Certain languages can't be matched correctly by the Regular Expression EXT_VALUE_REGEXP like en-US or zh_cn
Hello, and very sorry about that! I tried to make the regular expression match the grammar as defined in RFC 5987. Looking at the spec, I don't believe either of those would be valid. Can you please point out where in the spec those would be valid values?
I'm so sorry, they seem to be out of this spec.I didn't know this The Language Tag Spec before.But why can the chrome browser can parse the attachment's name correctly when I access the dowload url by address bar even though the content-disposition field contains invalid information for languge?

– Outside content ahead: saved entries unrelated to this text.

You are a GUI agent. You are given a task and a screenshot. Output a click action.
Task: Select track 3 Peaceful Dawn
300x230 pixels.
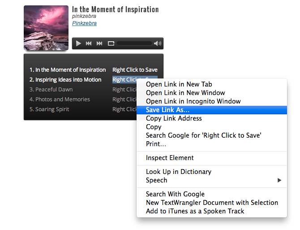51,90
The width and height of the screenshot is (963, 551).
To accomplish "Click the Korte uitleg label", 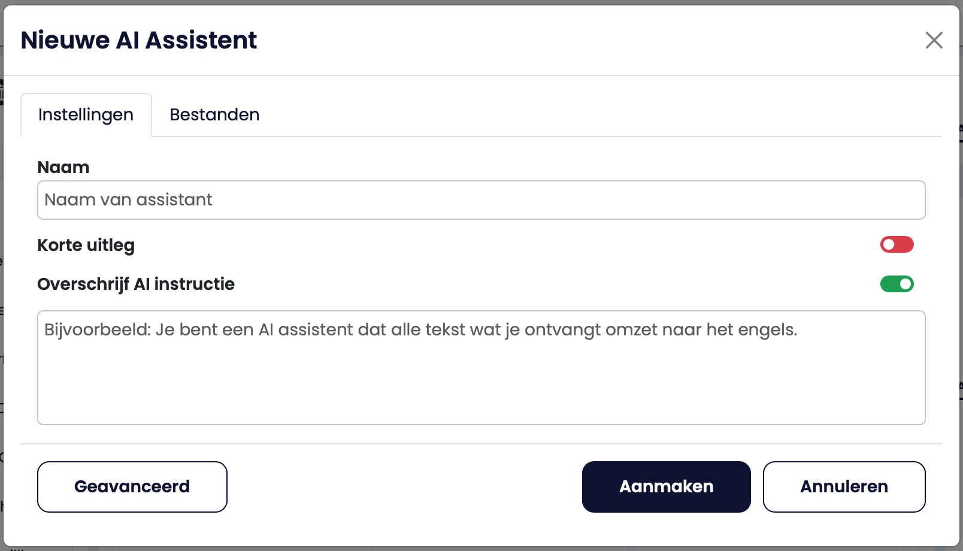I will pyautogui.click(x=86, y=245).
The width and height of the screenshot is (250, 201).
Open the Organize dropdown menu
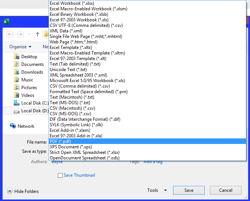coord(20,47)
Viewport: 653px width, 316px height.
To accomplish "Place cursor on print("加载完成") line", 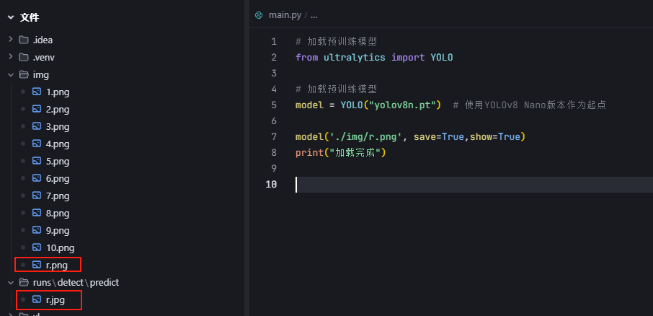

I read the spec in https://datatracker.ietf.org/doc/html/rfc5646#section-2.1. the spec about the language region is 2ALPHA or 3DIGIT.In other words,en-US meets the language tag specification.But for EXT_VALUE_REGEXP, /-A-Za-z]{3}){0,3}/ states '-' must be followed by three characters.
I believe these are the relevant specifications:
Content-Disposition: https://httpwg.org/specs/rfc6266.html#header.field.definition
Links here for the value: https://www.rfc-editor.org/rfc/rfc5987.html#section-3.2
Links here for the language portion: https://www.rfc-editor.org/rfc/rfc5646#section-2.1
Which has some handy examples we can use as reference: https://www.rfc-editor.org/rfc/rfc5646#page-80
I am pretty sure this means that 'attachment; filename*=UTF-8\'en-US\'%E2%82%AC%20rates.pdf' (based on our one language test) should be valid. I am going to ping in some of the other folks from the express team to validate this, but if folks agree I would like to land this fix if we can before the next release. I think it would be considered a breaking change though, as many error cases would become suddenly parsed.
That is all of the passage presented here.